この日は朝の10時の休憩中の現場に伺いました。
現場の一服に居合わせた大工さんは転職で見習い中の20代の子と大ベテランの大工さん。
「お茶飲んでいってよ。」
の言葉に誘われて、一緒に休憩。
大ベテランの大工さんが
インパクトは直ぐに壊れる。」(ベテラン)
「それはエアインパクトドライバーのことですよね。」
「そうだ。それからコンプレッサーも直ぐに壊れる。」(ベテラン)
「だからウチはエアインパクトドライバーをできるだけ売らないようにしています。」
「何であんなに壊れるものを作るだん?」(ベテラン)
「だからウチは売らないようにしています。

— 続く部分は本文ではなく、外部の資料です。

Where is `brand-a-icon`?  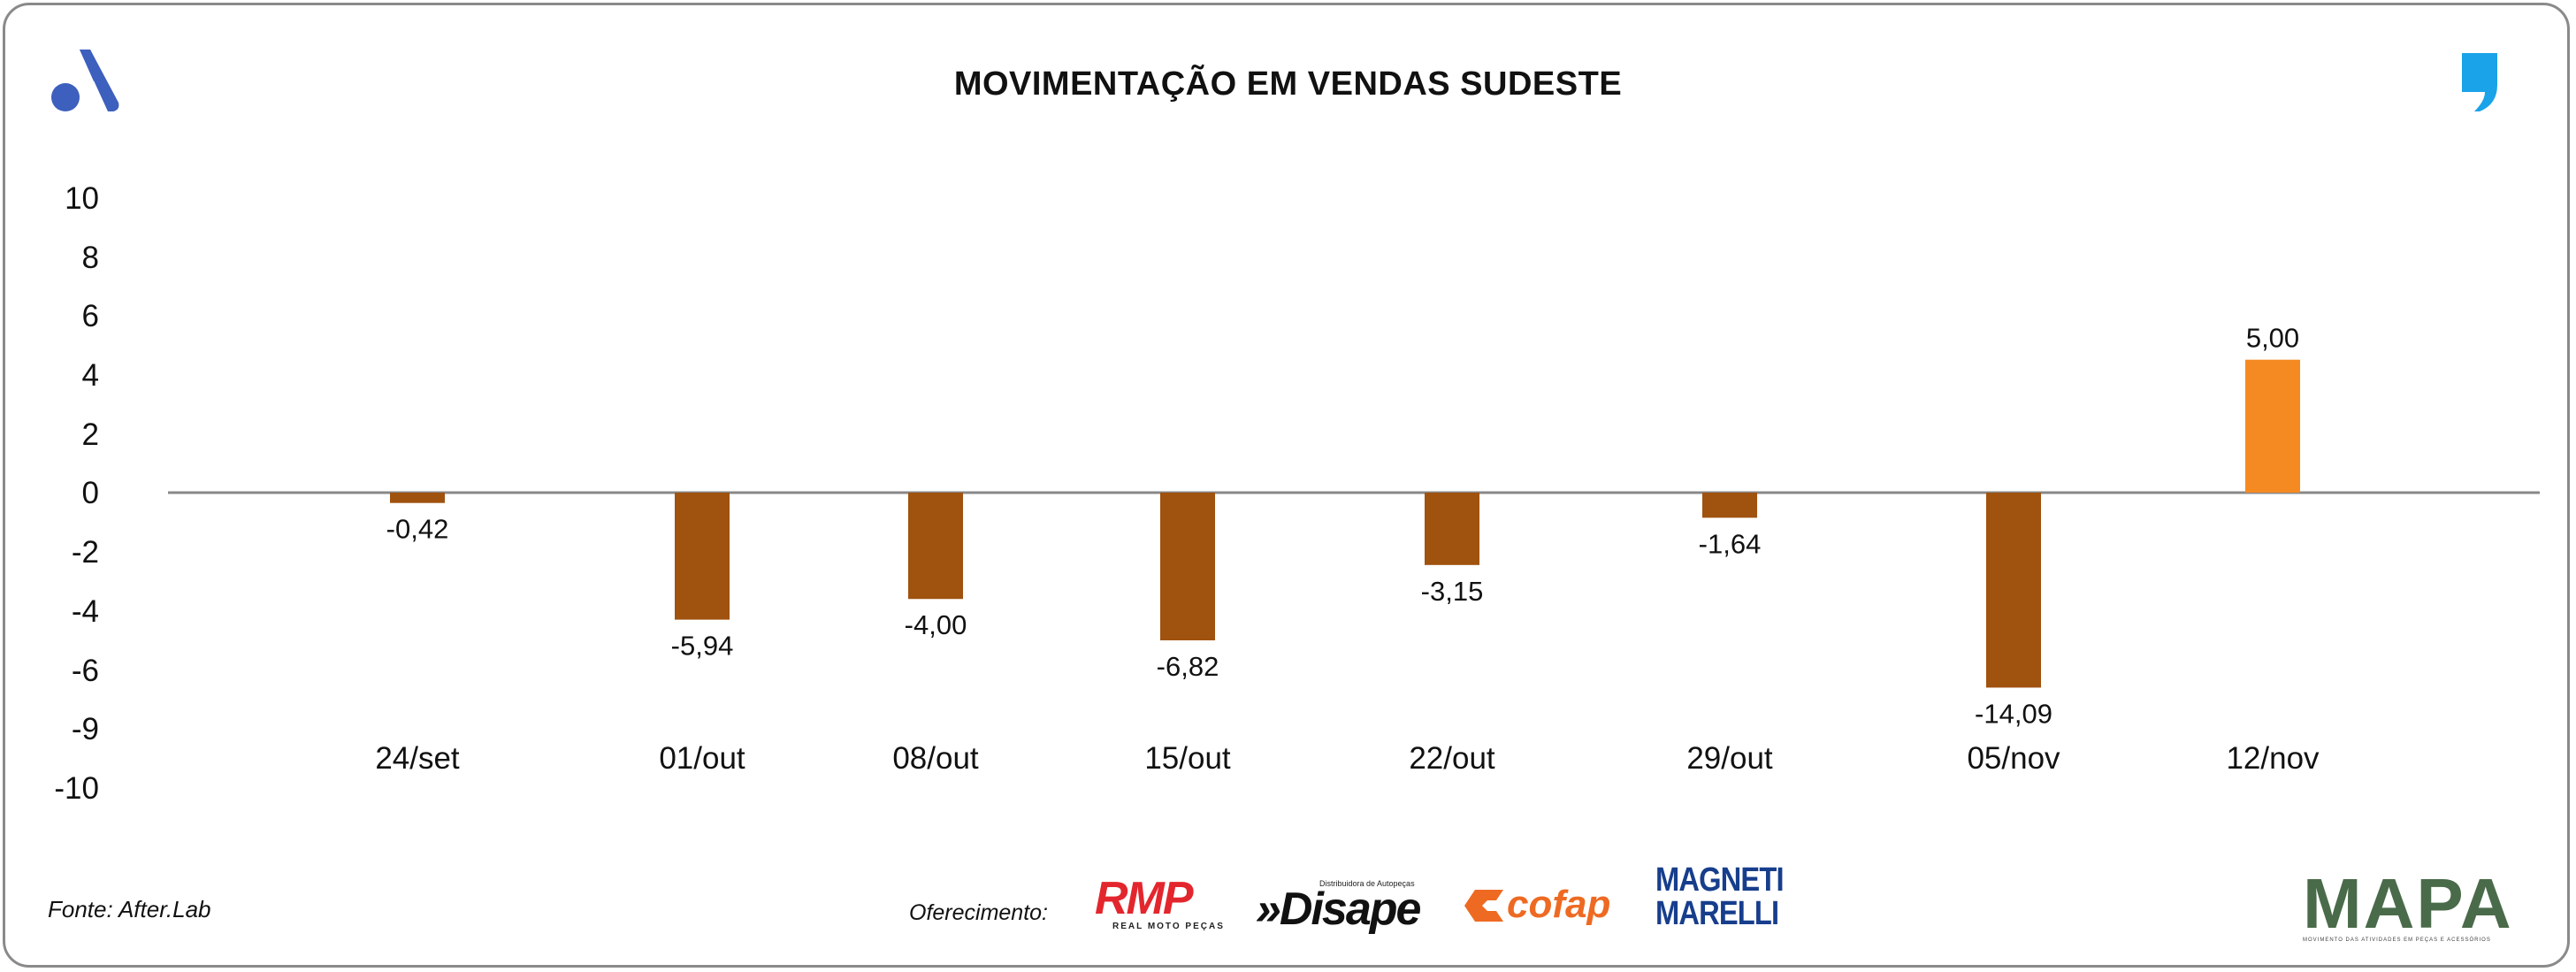 brand-a-icon is located at coordinates (85, 79). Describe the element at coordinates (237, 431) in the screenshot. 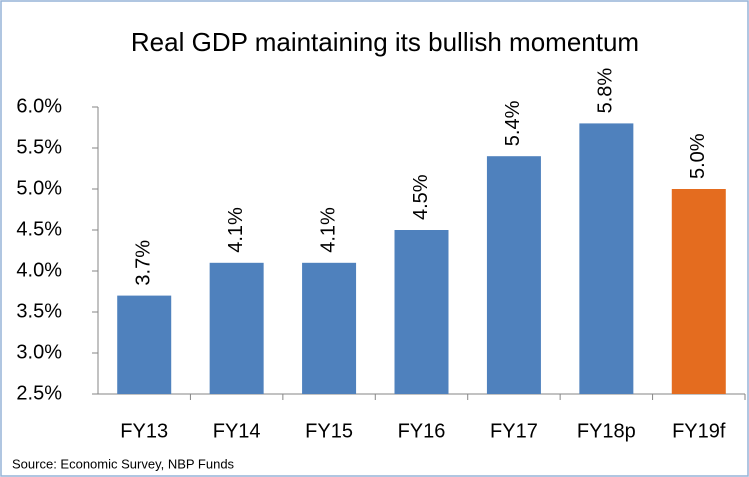

I see `x-tick-label: FY14` at that location. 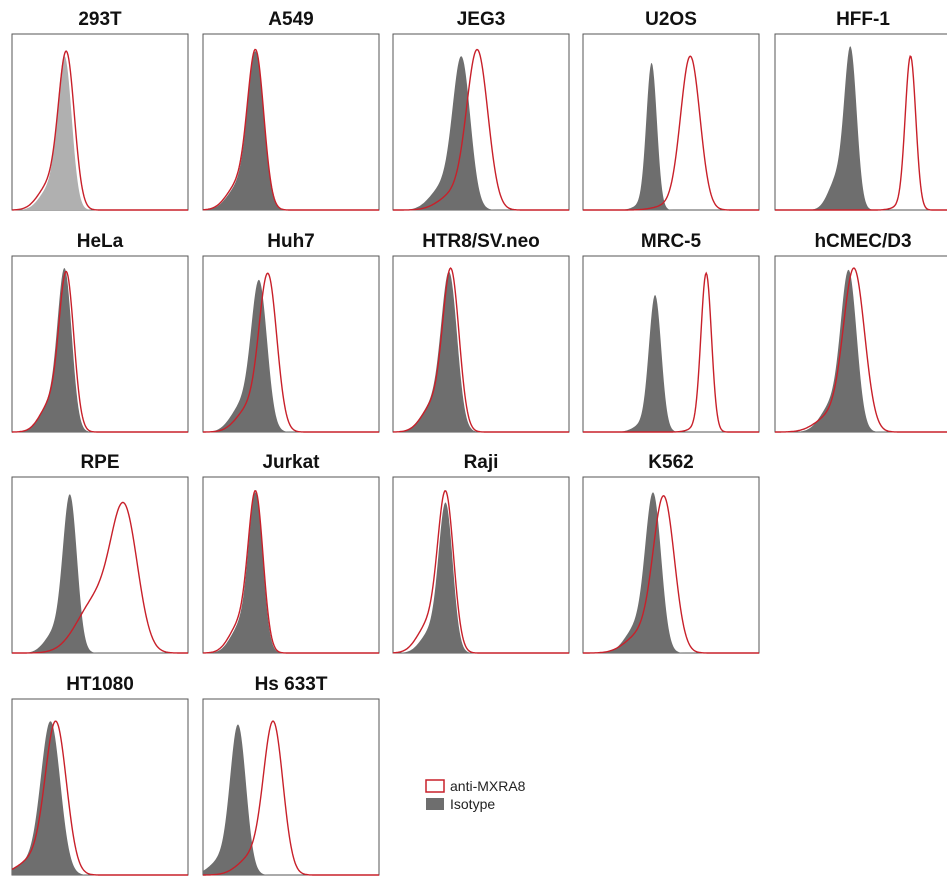 I want to click on panel-title: HeLa, so click(x=100, y=242).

」
「コンプレッサーも昔は長持ちしたのに、今のコンプレッサーは全然持たん。」(ベテラン)
「それは常圧だから長持ちしますが、今のコンプレッサーは高圧だから長持ちしません。」
とにかく当店で取引の無い大工さんなのにクレームを付けてもぬかに釘の販売店で買っていますので、
クレームを言いやすい販売店は、どうもクレームを付けやすいようです。
でも、若い見習いの子にも分かる話に振らないといけないので、
「今は高圧コンプレッサーしか売れなくなったし、釘打機も高圧ばかり売れているけど決して高圧しか世の中が使わなくなったわけではないです。」
「えっ」(見習い)
「高圧の釘打機は寿命が短く、所持率も低いので良く売れますが、常圧は所持率が高く、故障頻度も少ないので、売れません。」
「そういうことか・・・。」(見習い)
「だから、”売れている=使われている”と、誤認識をしそうですが、そうとは限らないと言うことです。」
「昔は天井に向けて釘を打ったもんだ。あれはエラかったなぁ〜。」(ベテラン)
「今はその点、楽になりましたね。でも釘打機の出始めはなかなか普及しませんでした。最初に普及したのは野地板打ちなんですが、昔は野地打ちは親戚近所一同の仕事。釘打機を導入すると、『彼らの仕事がなくなっちゃう。』なんて言われましたから。」
「そうだ、昔は建前に親戚が多いと30人くらいでお祭のようにやっていた。今は、そんなことをしたら事故が起きた時大変なことになっちゃうよ。」(ベテラン)
「へ〜そうなんだ。」(見習い)
「それよりも当時の人工(にんく)今のことを思うと物価に比べて、メチャクチャ安かったですよね〜。」
(笑いながら)「そうだ。今の子には分らんだろ。」(ベテラン)
「車が年収で買えなかったですよね。」
「2年分くらいかな。」(ベテラン)


と、こんな話をダラダラしていましたが、自分が思っている以上に若い大工さんたちには今から40年前の低賃金時代のことが理解できていないようです。
確かに他のサラリーマンと比べ賃金が安いのは事実ですが、低賃金時代は大工さんよりサラリーマンの方がもっと安かったようです。
ベテランの大工さんの技術だけでなく過去の経験もこれからの若い大工さんに受け継がないと、貴重な体験談が消えてしまいます。
未来を見据える前に、”過去があって、今がある。”その延長に未来がある。
先のことは分りませんが、今後、知っている範囲で昔の話をUPしてみたいと思います。
若い大工さんにお願いです。
ベテランの大工さんの昔話が聞けるのは今だけです。
正面を向いてしっかり聞いてあげて下さい。